This summer has been one long and challenging transition for me. So much has changed in my life over the past 18 months, and I’m still adjusting.
It may take me a while longer.
God is doing good things in my life, to be sure. But sometimes those good things are the result of hard things. I’m feeling a bit glad that the main months of summer have passed, hoping that my internal world will soon begin afresh like that first fallish morning with a hint of frost in the air. For that reason, I’m so glad it’s September.
Yet, I’m reminded that September is itself a transitional month, and as my mom once wrote in a poem, it’s not quite summer, not yet fall, but sort of in between. I feel like I’ve been “in between” for a really long time, and I feel tired.
But my dear mom, who I’ve been thinking about a whole lot lately, also reminds me in her poem that no matter what season it is, what transition isn’t yet complete, the unchanging presence of God is always promising new things.

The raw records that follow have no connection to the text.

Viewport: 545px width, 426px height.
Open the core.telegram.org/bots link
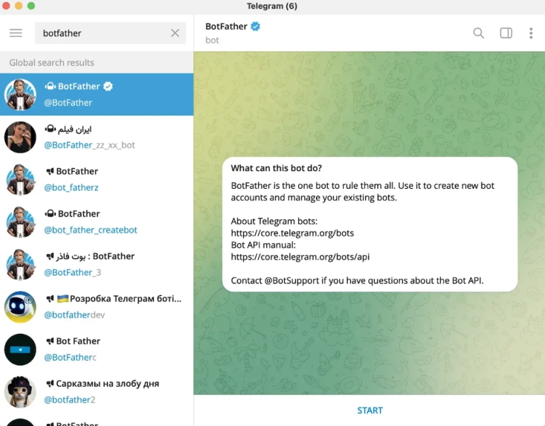pyautogui.click(x=292, y=233)
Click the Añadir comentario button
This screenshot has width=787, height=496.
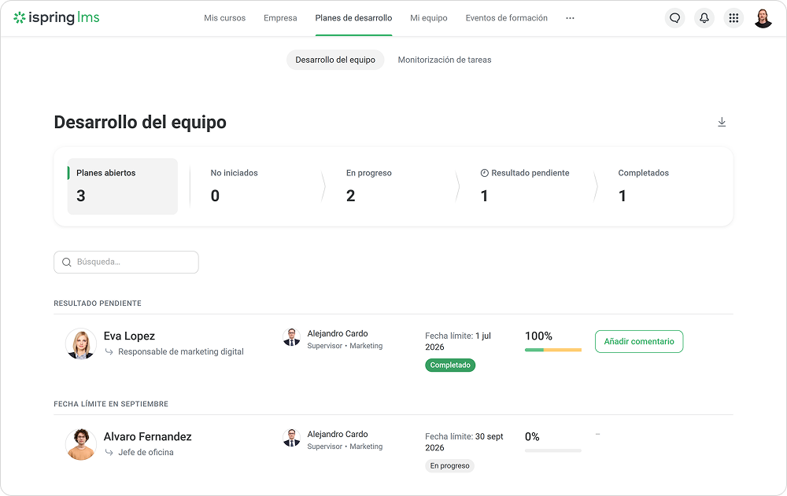[639, 341]
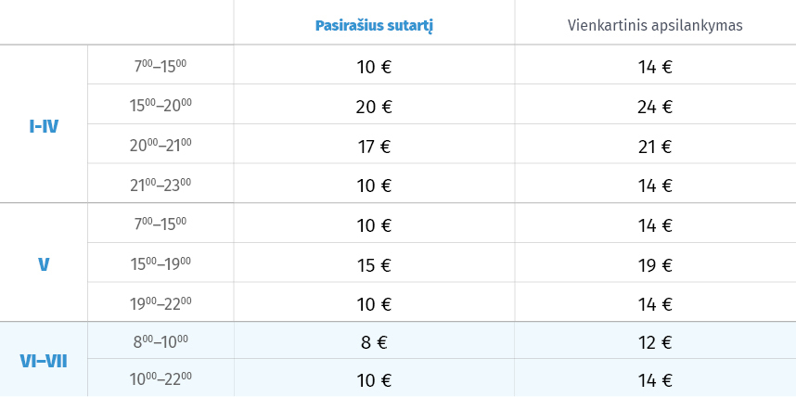Select the Pasirašius sutartį column header

pyautogui.click(x=374, y=26)
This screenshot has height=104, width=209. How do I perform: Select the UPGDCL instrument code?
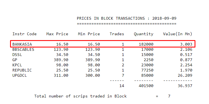coord(20,75)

I hope you take a minute to read Mom’s poem below and feel His gentle peace for this season of “in between.”
A welcomed rainy day
Dark gray clouds and sky
Leaves turning brown and gold
Learning how to fly
Leaves fall like colored teardrops
Floating to the ground
Landing in streams of water
But never make a sound
Black eyed Susan flowers
With yellow on the face
Showing that our Father’s love
Is always full of grace
September is sort of in between
Not quite summer and not yet fall
Before the cool breezes blow
Yet cattails still stand tall
Creation shows His majesty
And through His death the sting
But in His total forgiveness
He gives us everything
How pretty! I didn't know your mom wrote.